Senior medical specialists want a makeover of a major review of the country's health system.
The Health and Disability System Review was due out in March but the pandemic has held that up.
The Medical Association earlier this week called for its immediate release.
But the Association of Salaried Medical Specialists executive director Sarah Dalton says the opposite.
"It would be ill-considered to put it out now without paying attention to the things that it (the pandemic) has thrown up," Dalton said.
"Plus, we would like to see the things we've learnt particularly around public health capacity and the importance of prevention and preparedness, being taken into account before we do anything with the review.

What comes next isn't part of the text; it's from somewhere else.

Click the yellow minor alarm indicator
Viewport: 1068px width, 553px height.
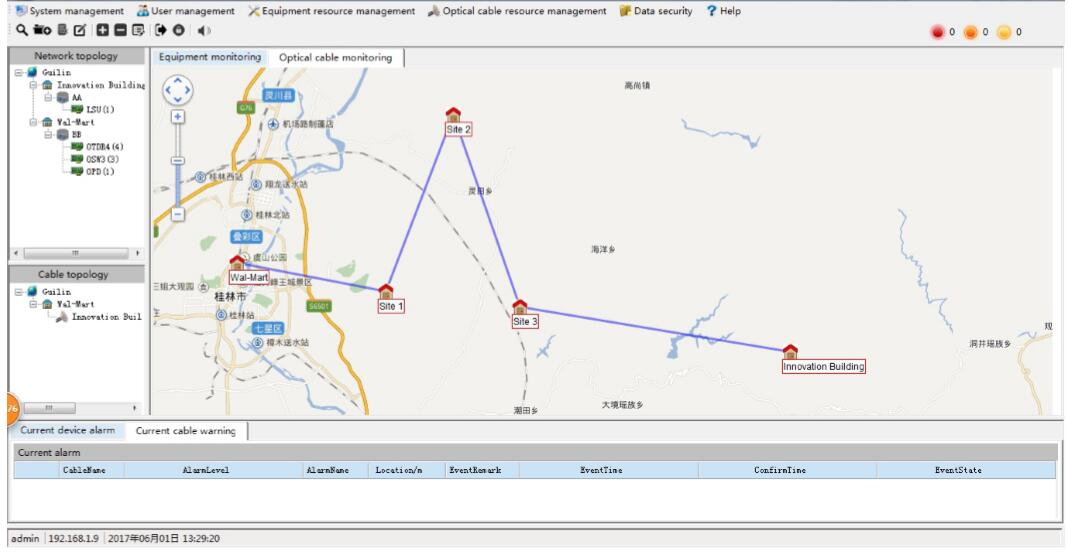coord(1003,33)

"Experts, citing the Global Health Security Index, have come out this week saying New Zealand was ill-prepared for a pandemic, and ... the Prime Minister rightly agreed that we need to rebuild our health system and particularly the investment in public health."
That was even more important given the review chaired by Heather Simpson was meant to be "big picture", Dalton said.

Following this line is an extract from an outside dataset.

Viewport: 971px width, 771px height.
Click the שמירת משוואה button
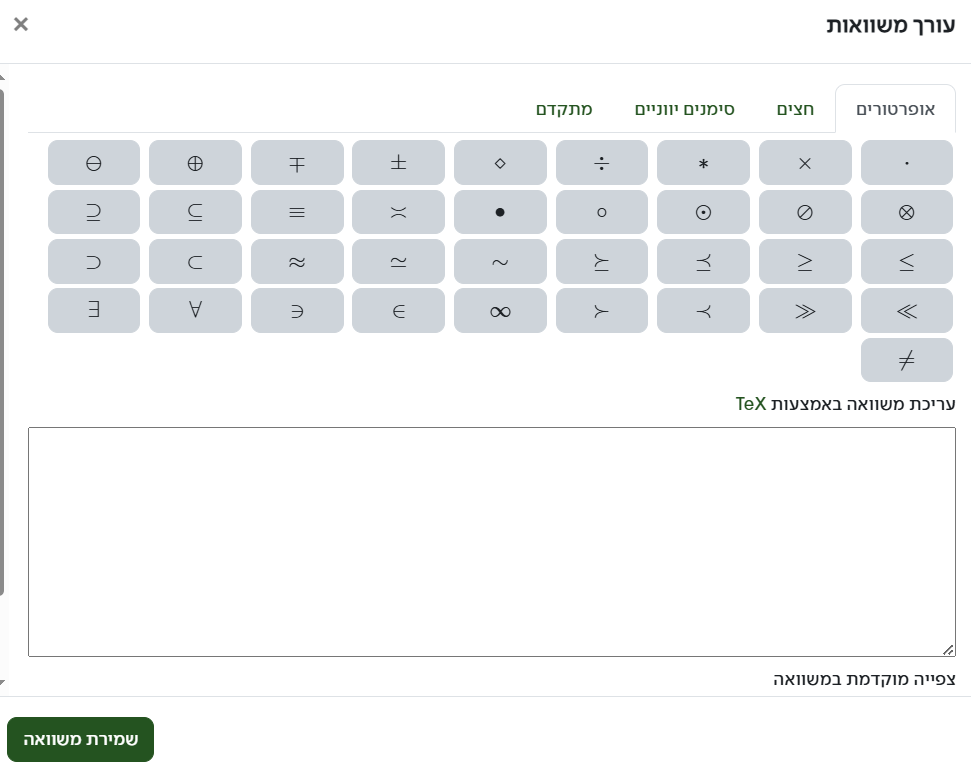(x=81, y=740)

Its terms of reference also prevented it looking into health funding, so the review was only ever going to be a partial response and needed revisiting, she added.

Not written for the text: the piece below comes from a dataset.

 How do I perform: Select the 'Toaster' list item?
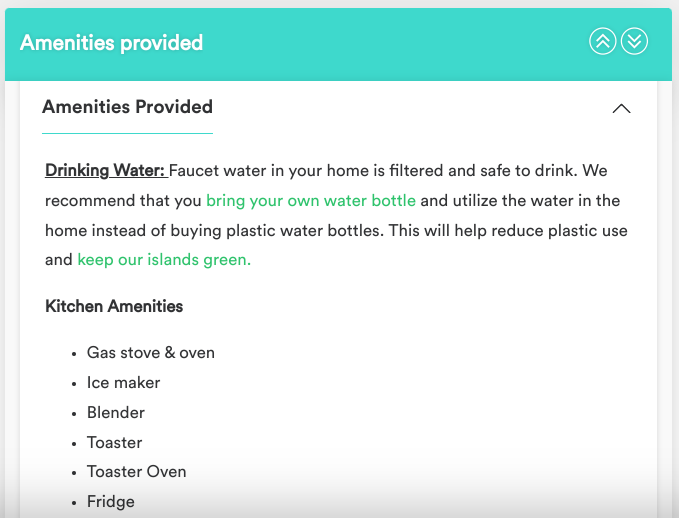114,442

The Simpson review was due out alongside the government's first-ever national stocktake of public health assets.
The stocktake was partially released to RNZ in March.
Finalisation of the stocktake's second part has been held up by diversion of resources to the pandemic response.
The stocktake is the first step towards a national asset management plan for spending billions of dollars over the next decade to upgrade or replace the country's many old, cramped and sometimes dangerous hospital buildings.